Council on Foreign Relations President Richard Haas, Brzezinski’s co-panelist on the morning program, asked if one of the appropriate measures would be for Syria’s neighbors in the Middle East to withdraw their diplomats from Russia to show their disapproval of Moscow’s support for Syria.

“I don’t think the Russians will be terribly impressed by that,” Brzezinski said. “Ambassadors will be gone and what has changed in Syria is the consequence. I think the fact of the matter this issue is extraordinarily sensitive.”

“At the same time,” he added, “it is not as horrible or as dramatic as it is portrayed. If you look at the world in recent years, the horrible war in Sri Lanka, the killings in Rwanda, and the deaths in Libya and so forth. You know, let’s have a sense of proportion here. This is a neurologic part of the world in which all of a sudden if we are not intelligent about it we can create a nexus between a difficult internal problem which has not assumed huge proportions yet and a regional problem and a global problem which involves our relationships with the other major powers, particularly Russia, but also the negotiations with Iran over the nuclear problem.”

Brzezinski said an agreement would have to involve Russia, but also China and the major European powers as well.

“It’s not going to be solved by recalling ambassadors from Moscow or telling the Russians they are acting like thugs,” he said. “The fact of the matter is unless there is international cooperation which results in some proposal that the Assad government can live with, and which involves some sort of supervised effort to establish some domestic consensus, this conflict is going to go on.
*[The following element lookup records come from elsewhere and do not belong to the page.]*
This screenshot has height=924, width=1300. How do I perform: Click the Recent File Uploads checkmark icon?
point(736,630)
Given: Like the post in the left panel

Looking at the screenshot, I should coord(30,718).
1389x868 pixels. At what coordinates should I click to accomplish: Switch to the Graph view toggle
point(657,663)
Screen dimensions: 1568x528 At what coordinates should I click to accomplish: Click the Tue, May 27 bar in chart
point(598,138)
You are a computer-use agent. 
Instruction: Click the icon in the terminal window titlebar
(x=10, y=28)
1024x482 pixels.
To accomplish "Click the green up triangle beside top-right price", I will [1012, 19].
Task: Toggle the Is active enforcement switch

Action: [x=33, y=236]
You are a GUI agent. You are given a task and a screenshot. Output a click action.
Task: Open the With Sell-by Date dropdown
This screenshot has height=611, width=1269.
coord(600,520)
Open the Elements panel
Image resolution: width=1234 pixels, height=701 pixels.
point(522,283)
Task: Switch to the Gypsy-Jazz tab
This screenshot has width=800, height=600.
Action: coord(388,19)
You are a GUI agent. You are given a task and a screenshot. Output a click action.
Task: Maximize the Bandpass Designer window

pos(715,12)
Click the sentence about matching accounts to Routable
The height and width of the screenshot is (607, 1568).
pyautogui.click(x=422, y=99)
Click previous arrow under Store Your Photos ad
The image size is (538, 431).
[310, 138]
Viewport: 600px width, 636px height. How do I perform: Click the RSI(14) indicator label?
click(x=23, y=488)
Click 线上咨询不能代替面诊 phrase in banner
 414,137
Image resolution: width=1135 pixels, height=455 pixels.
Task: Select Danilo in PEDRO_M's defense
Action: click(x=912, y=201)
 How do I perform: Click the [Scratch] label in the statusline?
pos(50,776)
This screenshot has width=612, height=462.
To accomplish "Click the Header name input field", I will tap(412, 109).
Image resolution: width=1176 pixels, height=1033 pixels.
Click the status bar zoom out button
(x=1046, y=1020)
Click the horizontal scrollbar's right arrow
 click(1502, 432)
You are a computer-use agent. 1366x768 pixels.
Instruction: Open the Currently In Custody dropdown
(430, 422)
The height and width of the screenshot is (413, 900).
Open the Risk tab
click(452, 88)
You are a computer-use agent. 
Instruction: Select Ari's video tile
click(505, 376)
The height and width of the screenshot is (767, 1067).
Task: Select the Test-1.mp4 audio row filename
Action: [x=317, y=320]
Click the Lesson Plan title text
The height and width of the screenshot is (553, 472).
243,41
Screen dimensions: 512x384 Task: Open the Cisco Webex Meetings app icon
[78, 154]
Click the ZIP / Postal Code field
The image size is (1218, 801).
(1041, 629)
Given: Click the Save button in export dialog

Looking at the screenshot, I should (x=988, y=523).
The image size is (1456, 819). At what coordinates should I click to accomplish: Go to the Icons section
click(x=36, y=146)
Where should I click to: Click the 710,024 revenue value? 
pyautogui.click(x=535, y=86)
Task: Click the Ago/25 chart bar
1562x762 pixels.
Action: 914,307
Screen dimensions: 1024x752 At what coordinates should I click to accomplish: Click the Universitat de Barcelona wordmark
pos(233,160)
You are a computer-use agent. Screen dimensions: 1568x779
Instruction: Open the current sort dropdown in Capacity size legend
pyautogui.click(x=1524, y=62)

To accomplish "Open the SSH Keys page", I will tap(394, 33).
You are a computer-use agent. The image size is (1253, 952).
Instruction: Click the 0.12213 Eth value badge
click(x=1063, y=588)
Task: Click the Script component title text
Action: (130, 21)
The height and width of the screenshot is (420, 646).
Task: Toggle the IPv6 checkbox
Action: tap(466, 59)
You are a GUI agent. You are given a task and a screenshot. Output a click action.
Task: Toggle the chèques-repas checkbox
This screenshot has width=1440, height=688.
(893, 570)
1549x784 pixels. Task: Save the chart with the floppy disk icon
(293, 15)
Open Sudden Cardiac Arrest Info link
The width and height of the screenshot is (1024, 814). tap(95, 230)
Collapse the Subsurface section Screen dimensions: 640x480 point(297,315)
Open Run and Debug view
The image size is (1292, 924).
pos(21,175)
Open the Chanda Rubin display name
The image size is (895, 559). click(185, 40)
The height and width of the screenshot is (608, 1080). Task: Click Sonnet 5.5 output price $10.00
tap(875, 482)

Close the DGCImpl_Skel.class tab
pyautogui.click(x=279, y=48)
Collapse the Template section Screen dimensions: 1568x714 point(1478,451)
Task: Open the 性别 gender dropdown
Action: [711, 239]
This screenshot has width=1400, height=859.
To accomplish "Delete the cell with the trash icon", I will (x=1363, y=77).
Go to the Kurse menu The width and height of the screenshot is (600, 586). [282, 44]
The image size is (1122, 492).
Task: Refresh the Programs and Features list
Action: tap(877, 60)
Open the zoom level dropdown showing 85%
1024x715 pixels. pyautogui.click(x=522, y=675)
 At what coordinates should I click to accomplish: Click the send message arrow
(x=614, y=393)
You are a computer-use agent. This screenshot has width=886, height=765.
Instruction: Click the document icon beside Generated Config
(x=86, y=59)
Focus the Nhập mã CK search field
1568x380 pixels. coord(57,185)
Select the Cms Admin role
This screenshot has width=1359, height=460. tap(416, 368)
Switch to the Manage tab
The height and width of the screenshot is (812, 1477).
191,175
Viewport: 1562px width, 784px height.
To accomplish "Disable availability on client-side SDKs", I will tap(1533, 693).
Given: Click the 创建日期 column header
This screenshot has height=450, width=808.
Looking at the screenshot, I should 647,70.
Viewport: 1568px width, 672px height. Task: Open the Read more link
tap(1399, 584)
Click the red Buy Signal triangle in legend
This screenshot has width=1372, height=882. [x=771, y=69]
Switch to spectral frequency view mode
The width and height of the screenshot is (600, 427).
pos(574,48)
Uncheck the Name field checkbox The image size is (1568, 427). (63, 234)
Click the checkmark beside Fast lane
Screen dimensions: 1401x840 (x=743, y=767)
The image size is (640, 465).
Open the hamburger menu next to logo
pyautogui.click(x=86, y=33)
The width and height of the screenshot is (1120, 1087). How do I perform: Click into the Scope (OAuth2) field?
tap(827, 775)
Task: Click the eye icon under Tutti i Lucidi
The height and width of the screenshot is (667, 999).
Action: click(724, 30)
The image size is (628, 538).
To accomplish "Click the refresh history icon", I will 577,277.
And let’s not exaggerate this conflict.”

He said that the Syrian uprising is distinct from other conflicts because violence isn’t widespread geographically, the army has remained intact and the business elite has remained supportive of the Assad government.

His “Morning Joe” co-panelists, including Washington Post columnist David Ignatius, seemed to disagree with Brzezinski by saying the level of violence was horrific, citing the massacre at Houla as an example.

Brzezinski reacted by saying that acting on the emotional appeal of one incident would create a much worse problem.

“Don’t put me in a position of defending brutality and knifing people,” Brzezinski said. “Frankly, that’s not the issue. We do know these things happen, and they are horrible. They also happened on a much larger scale in many other countries in which we have not intervened. My point here is we are dealing in a region with which all of these issues are interconnected. And if we act simply on the basis of emotion and sort of vague threats that the Russians have to be forced to be good boys, we’re going to produce a region-wide outbreak in which the issues within Syria will become linked with the conflict between the Saudis and the Shiites. Iraq will become destabilized. Iran will be involved. The Israelis on the side are also interested in not having a particularly strong Syria. So they are watching here carefully.

“We are watching the breakdown of negotiations with Iran on top of it,” he continued. “And we’ll have a major international problem on our hands with political and economic consequences that are very serious. And what I hear is a lot of emotion and sloganeering. But I haven’t heard what the secret plans of the White House is conceiving actually are on how they’re going to be implemented unless we get international cooperation on it.”